- [Text]

= = = = = = =

A comprehensive guide on how to use Uber’s H3 hexagon grid in data analysis
Uber’s global H3 hexagonal grid system can be used for two purposes: first, it is a user-friendly and practical tool for spatial data analysis. Second, it can be used to anonymize location data by aggregating geographic information to hexagonal regions such that no precise locations are disclosed. In this article, we use Helsinki city bike data to showcase how hexagons can help data scientists in their work.
Many services nowadays produce data that contains events that have occurred in a certain location. For example there’s a lot of different courier services that might want to understand where and when their services have been used, or teleoperator companies that want to know how big load their network must tolerate at certain times at different parts of their cover area. Also location data can be highly sensitive and reveal unnecessary exact information on users whereabouts. For example, openly available New York taxi data contains exact information on the pick-up and drop-off dates, times and locations of all taxi rides in New York. By using information from paparazzis on where and when celebrities have been seen getting in and out of the cabs, the tabloid magazines have used the taxi data to track celebs’ visits to bars and strip clubs (source).

= = = = = = =

- [Data]
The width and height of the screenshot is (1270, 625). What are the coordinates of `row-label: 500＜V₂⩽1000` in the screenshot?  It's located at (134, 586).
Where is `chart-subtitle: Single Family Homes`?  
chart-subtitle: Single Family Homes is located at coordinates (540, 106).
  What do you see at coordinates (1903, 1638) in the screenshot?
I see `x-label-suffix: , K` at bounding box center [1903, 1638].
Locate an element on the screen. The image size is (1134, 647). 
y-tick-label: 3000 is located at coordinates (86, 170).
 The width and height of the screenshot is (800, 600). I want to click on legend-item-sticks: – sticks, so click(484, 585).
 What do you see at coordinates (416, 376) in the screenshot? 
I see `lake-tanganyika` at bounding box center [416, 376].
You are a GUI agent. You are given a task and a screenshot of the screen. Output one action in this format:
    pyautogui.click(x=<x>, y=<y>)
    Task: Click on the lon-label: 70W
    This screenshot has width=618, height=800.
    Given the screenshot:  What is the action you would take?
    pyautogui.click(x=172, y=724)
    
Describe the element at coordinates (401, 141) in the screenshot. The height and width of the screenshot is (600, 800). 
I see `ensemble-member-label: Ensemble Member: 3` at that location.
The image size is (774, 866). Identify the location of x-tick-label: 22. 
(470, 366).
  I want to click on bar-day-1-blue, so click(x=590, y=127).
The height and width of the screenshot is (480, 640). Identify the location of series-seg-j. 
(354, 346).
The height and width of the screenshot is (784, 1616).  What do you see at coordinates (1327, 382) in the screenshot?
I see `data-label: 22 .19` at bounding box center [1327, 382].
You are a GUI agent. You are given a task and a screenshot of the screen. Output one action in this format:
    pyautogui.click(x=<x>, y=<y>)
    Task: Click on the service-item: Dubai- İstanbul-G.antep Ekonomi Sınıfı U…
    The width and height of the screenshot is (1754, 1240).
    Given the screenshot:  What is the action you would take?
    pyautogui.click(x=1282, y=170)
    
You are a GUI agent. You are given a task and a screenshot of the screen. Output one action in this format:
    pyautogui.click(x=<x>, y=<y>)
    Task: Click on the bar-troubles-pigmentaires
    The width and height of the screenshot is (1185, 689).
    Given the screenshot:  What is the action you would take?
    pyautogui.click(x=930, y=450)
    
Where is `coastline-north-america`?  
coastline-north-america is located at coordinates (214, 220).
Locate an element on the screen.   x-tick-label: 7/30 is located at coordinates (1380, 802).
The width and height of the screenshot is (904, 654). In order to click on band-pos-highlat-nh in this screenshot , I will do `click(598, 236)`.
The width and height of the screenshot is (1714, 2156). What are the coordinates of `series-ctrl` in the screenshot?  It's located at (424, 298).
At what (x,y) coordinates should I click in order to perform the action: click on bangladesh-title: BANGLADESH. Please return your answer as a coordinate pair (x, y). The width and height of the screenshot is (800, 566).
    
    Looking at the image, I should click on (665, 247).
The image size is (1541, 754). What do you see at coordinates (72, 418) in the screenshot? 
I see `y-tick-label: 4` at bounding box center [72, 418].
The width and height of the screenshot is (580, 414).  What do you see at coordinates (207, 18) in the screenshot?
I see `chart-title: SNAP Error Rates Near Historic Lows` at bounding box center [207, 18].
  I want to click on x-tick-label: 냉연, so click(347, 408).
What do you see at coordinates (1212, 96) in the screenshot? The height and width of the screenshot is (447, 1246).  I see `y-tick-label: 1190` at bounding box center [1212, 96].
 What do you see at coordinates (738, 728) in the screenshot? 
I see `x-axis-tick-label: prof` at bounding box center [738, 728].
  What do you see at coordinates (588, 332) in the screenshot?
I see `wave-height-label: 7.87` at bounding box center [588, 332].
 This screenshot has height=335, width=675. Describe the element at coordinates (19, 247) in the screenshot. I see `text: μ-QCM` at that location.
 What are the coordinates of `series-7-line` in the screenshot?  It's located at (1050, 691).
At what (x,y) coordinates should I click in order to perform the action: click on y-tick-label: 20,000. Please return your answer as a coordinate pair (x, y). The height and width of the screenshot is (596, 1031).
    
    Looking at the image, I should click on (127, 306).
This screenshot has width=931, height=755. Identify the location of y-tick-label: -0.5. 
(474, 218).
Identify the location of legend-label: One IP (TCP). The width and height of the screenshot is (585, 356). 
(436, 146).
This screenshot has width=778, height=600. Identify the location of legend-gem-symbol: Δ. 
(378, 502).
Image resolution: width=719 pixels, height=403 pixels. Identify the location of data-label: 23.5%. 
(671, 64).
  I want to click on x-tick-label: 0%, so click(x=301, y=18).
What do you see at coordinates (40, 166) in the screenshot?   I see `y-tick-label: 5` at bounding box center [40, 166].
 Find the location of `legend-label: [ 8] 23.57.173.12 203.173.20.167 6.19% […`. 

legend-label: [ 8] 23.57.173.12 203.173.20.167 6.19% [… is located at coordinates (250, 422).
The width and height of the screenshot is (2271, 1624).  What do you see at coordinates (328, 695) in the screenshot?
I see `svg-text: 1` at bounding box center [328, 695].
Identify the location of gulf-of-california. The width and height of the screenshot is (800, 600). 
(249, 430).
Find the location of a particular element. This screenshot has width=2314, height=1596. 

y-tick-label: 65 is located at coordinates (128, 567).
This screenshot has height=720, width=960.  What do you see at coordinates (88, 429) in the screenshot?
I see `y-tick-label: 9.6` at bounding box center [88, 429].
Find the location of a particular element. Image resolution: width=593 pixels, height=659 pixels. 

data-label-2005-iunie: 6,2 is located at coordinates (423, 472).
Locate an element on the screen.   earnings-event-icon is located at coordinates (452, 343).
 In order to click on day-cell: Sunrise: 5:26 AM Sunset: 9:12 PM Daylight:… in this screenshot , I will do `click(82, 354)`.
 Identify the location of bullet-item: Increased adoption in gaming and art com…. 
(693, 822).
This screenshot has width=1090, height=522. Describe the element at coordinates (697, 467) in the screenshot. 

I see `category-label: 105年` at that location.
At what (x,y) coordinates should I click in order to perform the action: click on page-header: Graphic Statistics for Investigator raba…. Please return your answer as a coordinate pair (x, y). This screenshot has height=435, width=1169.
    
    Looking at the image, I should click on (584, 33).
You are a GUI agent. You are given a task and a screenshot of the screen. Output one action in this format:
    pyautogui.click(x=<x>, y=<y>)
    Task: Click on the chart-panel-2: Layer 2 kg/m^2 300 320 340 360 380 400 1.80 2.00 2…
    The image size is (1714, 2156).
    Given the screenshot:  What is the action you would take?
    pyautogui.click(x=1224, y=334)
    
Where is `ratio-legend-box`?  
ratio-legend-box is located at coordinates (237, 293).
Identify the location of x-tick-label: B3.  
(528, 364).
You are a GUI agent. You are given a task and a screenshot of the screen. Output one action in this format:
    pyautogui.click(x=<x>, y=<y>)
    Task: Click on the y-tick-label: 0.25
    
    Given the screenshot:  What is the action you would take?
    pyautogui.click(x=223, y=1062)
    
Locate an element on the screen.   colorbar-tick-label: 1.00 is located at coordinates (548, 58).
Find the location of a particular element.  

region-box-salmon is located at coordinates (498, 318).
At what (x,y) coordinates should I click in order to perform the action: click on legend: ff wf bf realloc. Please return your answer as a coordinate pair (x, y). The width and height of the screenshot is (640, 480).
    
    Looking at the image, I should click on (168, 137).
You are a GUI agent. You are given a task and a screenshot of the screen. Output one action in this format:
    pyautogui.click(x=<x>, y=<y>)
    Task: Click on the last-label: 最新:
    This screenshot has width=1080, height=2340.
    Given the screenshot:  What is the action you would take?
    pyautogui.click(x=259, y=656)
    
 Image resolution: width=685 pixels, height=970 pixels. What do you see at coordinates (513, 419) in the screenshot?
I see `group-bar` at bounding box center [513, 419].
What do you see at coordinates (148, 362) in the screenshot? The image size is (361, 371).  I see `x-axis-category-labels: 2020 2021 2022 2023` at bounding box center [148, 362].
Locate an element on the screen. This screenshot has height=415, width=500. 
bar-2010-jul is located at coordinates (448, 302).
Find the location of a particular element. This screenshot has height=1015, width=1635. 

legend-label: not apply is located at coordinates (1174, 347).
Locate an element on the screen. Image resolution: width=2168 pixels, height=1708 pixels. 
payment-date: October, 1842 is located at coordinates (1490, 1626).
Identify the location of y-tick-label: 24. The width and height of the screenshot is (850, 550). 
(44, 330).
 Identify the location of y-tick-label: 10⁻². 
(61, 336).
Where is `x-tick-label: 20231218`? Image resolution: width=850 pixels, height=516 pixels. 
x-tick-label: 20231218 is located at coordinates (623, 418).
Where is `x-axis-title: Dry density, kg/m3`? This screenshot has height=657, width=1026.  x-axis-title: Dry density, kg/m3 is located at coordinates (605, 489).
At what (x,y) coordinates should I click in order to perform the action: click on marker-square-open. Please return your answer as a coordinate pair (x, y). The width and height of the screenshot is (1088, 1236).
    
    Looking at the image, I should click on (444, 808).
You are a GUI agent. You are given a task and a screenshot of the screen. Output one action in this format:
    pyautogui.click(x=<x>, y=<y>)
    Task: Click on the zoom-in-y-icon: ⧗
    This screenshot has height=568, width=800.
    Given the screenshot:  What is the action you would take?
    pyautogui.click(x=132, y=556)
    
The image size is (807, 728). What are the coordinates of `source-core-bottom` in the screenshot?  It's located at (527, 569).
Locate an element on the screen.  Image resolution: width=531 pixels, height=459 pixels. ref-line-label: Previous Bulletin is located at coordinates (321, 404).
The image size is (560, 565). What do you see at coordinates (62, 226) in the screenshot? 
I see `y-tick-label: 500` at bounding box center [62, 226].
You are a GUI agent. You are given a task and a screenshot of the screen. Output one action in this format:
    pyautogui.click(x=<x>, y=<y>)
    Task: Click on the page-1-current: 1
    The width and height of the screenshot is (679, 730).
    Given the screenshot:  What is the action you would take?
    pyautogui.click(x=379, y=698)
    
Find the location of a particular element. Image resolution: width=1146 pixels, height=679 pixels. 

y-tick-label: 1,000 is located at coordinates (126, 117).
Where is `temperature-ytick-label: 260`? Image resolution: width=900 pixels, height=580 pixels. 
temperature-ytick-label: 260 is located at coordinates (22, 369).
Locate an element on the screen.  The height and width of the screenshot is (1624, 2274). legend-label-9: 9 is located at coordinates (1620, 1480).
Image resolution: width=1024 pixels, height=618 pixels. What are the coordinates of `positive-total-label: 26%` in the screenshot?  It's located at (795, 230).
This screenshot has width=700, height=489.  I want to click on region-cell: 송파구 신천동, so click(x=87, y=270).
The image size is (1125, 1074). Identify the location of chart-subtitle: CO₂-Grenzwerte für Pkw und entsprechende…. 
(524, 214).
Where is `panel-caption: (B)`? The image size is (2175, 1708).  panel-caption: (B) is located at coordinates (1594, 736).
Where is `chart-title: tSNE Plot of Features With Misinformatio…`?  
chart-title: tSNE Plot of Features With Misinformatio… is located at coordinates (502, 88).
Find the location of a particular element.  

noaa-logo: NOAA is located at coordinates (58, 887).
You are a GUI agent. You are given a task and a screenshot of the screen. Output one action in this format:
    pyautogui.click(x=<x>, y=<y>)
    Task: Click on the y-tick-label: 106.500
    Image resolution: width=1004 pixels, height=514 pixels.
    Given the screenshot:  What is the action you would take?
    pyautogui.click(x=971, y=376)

= = = = = = =

- [Explore the material]
[1] Please rewrite the paragraph of the H3 guide beginning "Many services nowadays produce data" more briefly, keeping its main facts.
[2] Reproduce the stretch of the H3 guide from "A comprehensive guide" through "in their work.".
The entries come from a separate source and are not part of the H3 guide.

- [Answers for each item]
[1] Many services now generate data on events at specific locations. Courier services may want to know where and when they were used, and teleoperator companies may need to know the network load at certain times across their coverage area. Location data can also be highly sensitive and reveal users' exact whereabouts. For example, openly available New York taxi data lists the exact pick-up and drop-off dates, times and locations of every ride. Tabloid magazines have combined it with paparazzi reports of celebrities entering and leaving cabs to track their visits to bars and strip clubs.

[2]
A comprehensive guide on how to use Uber’s H3 hexagon grid in data analysis
Uber’s global H3 hexagonal grid system can be used for two purposes: first, it is a user-friendly and practical tool for spatial data analysis. Second, it can be used to anonymize location data by aggregating geographic information to hexagonal regions such that no precise locations are disclosed. In this article, we use Helsinki city bike data to showcase how hexagons can help data scientists in their work.